Penentuan waktu dan tempat ini memperkuat kritik atas pembangunan yang tidak
merata; di tengah kota metropolitan, kontradiksi antara janji kemerdekaan dan
realitas kelaparan semakin tajam. Fahmi Ayatullah melihat kegagalan struktural
dan etis negara, yang membuat anak-anak menjadi beban utang sejarah. Namun,
alih-alih merangkai protes politis, puisi ini menawarkan solusi spiritual di
Bait 4: "Mimpi tentang keadilan ilahi / Adalah nyanyian mereka."
Ketika keadilan duniawi gagal, harapan beralih pada keadilan absolut.

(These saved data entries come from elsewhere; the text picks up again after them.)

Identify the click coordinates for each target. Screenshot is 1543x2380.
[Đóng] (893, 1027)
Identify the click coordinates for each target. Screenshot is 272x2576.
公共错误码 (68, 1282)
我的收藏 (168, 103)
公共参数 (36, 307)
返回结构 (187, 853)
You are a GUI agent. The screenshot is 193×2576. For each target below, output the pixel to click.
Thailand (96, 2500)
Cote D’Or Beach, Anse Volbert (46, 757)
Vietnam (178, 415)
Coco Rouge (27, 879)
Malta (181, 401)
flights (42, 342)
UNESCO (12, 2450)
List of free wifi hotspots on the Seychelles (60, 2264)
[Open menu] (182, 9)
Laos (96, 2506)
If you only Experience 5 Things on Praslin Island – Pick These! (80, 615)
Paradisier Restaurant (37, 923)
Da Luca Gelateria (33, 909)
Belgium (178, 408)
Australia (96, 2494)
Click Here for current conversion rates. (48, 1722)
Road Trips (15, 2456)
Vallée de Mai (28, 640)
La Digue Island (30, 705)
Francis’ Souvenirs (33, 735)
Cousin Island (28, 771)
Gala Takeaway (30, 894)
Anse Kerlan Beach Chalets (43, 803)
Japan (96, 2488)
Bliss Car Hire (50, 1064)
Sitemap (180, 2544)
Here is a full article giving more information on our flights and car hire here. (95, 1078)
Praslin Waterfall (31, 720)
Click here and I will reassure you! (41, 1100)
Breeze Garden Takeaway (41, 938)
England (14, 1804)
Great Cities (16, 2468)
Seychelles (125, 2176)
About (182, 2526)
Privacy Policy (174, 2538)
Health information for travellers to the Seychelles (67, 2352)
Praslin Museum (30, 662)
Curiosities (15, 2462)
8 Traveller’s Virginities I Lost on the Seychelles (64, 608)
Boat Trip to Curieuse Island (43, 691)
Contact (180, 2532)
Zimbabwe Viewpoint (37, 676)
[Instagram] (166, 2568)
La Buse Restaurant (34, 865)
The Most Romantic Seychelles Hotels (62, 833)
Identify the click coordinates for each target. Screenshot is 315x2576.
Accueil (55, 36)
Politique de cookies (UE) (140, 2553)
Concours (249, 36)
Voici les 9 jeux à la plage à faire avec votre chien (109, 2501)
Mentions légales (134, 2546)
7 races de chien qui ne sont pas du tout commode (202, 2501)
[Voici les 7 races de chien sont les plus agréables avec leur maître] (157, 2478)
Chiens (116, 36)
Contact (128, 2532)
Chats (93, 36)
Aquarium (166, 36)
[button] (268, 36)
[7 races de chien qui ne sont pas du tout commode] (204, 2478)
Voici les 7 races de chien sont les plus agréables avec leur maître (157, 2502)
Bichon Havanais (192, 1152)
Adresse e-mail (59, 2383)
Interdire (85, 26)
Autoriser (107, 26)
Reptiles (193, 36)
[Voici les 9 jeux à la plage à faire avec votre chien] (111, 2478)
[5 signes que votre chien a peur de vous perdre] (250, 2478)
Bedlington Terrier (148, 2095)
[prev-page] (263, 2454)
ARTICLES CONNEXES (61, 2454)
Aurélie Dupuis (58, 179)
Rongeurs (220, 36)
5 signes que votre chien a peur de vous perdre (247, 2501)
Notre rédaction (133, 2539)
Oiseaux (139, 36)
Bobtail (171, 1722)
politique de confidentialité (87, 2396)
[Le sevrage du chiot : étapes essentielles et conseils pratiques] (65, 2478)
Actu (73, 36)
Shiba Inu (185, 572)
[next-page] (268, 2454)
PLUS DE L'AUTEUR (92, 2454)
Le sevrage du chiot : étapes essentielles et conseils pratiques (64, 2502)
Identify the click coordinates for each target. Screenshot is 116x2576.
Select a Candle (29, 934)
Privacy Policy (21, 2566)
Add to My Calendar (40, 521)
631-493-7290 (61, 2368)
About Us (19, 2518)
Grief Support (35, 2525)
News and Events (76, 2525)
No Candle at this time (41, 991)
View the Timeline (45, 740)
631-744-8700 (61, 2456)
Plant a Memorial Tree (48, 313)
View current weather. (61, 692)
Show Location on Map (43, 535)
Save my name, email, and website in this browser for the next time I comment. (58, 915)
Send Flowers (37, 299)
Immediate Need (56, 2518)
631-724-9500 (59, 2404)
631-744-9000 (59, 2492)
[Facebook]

Perlawanan ini, sesuai dengan latar belakang Fahmi di Daras Filsafat dan
LESBUMI, adalah perlawanan iman dan nurani, bukan politik.
Karya
"Rahim Kemerdekaan" adalah kontinuitas dari pergulatan tema Fahmi
Ayatullah sebelumnya, seperti yang terindikasi dalam nuansa "Antologi Dzikir Puisi 2017" Pada
akhirnya, nominasi puisi "Rahim Kemerdekaan" di Temu Karya Serumpun
2025 memiliki signifikansi besar. Puisi ini berhasil membawa isu domestik
Indonesia yaitu luka sosial pasca-kemerdekaan dan ketidaksetaraan yang relevan
secara regional, mengingat negara-negara Serumpun memiliki sejarah kolonialisme
serupa. Karya Fahmi Ayatullah ini menjadi penanda penting bahwa sastra yang
jujur dan berakar pada penderitaan lokal, serta diolah dengan kecerdasan
spiritual, memiliki daya gedor universal.